Your task: Identify each line below containing the string "Given" and copy it.

Provided information:
Segment Open

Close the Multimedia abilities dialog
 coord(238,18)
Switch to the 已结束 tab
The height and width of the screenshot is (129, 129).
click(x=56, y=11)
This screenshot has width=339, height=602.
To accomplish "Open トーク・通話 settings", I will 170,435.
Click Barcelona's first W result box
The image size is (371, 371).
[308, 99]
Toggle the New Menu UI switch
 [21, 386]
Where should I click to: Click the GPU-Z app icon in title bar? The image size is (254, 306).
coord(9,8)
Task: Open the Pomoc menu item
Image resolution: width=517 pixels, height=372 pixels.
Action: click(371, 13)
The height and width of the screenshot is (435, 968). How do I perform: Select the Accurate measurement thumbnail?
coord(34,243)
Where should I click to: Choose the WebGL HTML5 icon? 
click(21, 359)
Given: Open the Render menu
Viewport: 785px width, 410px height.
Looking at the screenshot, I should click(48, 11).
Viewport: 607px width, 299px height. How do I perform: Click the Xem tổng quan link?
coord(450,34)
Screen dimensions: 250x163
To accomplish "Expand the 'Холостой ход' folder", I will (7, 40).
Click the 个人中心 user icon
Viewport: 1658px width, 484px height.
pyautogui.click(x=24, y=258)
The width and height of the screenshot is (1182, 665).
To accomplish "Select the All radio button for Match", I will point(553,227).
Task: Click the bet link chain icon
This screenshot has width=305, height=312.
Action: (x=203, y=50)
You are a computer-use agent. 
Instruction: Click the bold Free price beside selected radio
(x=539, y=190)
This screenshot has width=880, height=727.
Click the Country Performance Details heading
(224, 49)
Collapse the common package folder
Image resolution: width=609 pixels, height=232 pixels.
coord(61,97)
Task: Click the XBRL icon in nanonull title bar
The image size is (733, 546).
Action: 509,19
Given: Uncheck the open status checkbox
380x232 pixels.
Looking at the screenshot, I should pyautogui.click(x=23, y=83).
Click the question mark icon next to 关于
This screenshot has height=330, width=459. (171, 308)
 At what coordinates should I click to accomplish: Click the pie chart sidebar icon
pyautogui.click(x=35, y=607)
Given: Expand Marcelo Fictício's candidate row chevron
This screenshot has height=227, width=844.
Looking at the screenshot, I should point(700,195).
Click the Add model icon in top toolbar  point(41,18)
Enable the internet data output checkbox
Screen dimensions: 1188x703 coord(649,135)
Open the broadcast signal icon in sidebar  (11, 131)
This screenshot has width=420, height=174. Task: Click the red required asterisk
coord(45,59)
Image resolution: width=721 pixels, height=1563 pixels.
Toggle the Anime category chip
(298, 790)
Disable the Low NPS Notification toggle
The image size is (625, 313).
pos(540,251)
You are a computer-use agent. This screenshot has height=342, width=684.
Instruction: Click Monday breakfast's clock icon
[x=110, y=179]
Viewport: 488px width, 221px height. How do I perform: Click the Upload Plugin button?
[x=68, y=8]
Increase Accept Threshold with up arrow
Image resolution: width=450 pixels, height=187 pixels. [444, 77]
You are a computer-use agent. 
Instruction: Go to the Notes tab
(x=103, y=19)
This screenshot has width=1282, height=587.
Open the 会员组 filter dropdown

Segment Closed

Answer to this exercise:
Given: Open the Render menu
Given: Uncheck the open status checkbox
Given: Expand Marcelo Fictício's candidate row chevron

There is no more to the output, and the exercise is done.